Divorced from the polity2 min read . Updated: 17 Oct 2007, 10:47 PM IST
Divorced from the polity
Divorced from the polity
The editorial, “Nuclear dodo", Mint, 15 October, succinctly analysed the political situation after the Left’s rejection of the 123 Agreement. From the outset, the nuclear deal, with its subsets, the Separation Plan, the Hyde Act and the 123 Agreement, was fraught with grave risks, political and technical. While Bush and his political managers succeeded in de-risking it, at home, the Congress party failed to appreciate the political hazards of 123. This was evident till the last minute, when the committee for negotiation with the Left included legal eagles such as P. Chidambaram and Kapil Sibal, rather than political managers who could reach out to Prakash Karat and Sitaram Yechury. Besides, it is a moot question whether political brinkmanship was an appropriate strategy to coerce allies with more than 10% seats in the Lok Sabha.
Whether the deal would have gone through the Nuclear Suppliers Group (NSG) and the US Congress is also debatable. With Israel’s request for a special reprieve for non-NPT states “with strong non-proliferation credentials" for “supply of know-how and equipment" and China wanting a package for other states—a euphemism for Pakistan—the NSG may not have been able to agree in India’s favour. New Delhi would have then committed itself to inspections by the IAEA without getting the approvals for the supply of nuclear material by the NSG. That would have been more diplomatic egg on the face. This factor may also have had an impact on the Congress decision to back off, as much as pressure from the Left. The other relevant issue raised in the edit is the stultifying impact of the stand-off between the Left and the Congress on policymaking.

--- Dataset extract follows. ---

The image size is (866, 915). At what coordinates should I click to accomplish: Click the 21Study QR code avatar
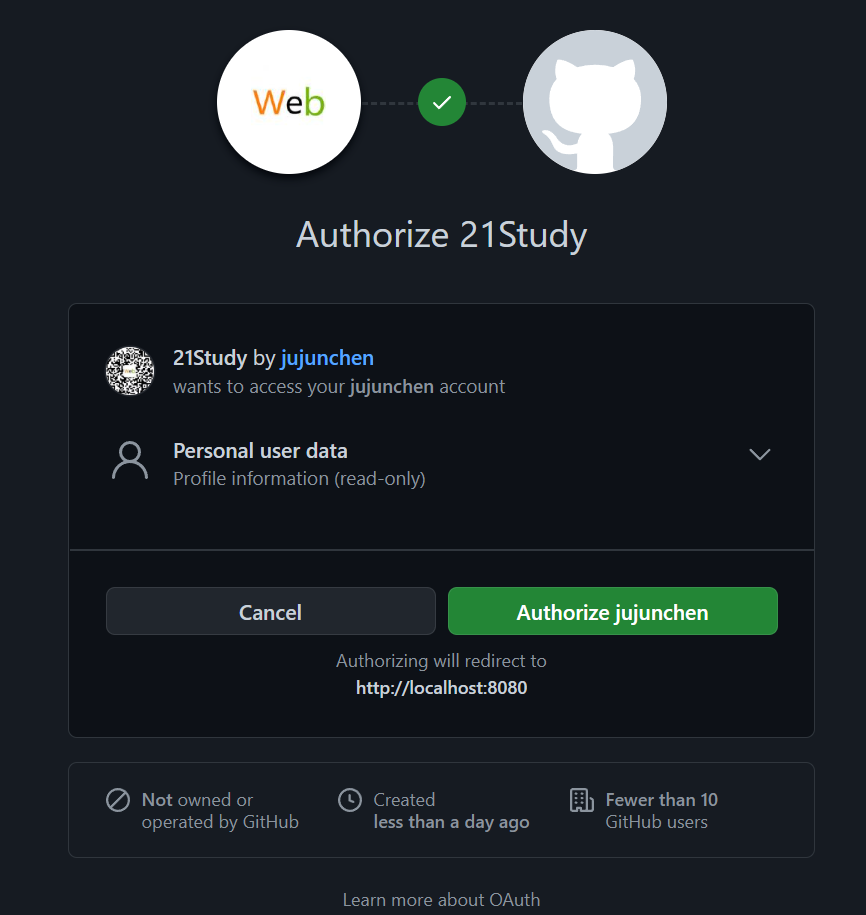tap(130, 371)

A back-of-the-envelope calculation will reveal that delay in policymaking could even curtail economic growth by a percentage point or more. Whether the same impact would have come about with an early poll may be unclear—a choice between a stable but indecisive government and an unstable and decisive one. But a clear trend—the stock exchange is not necessarily the only barometer—is the growing irrelevance of political events in the economy. A Sensex at 19,000 could be due to either hot money or global analysts’ confidence in India’s growth story. Increasing federalization with state satraps such as Narendra Modi and even Buddhadeb Bhattacharjee making investment decisions may also be a major factor. Besides, the second quarter figures are healthy despite a weak rupee as bellwether stocks such as Infosys show. Consumer loans are cheaper and supply of housing and automobiles is set to grow.
Perhaps the economy is trying to shake off its umbilical connect to the polity, as the common man laughs his way to the savings till with the many sops likely to come his way with an extended period of political wooing in the air.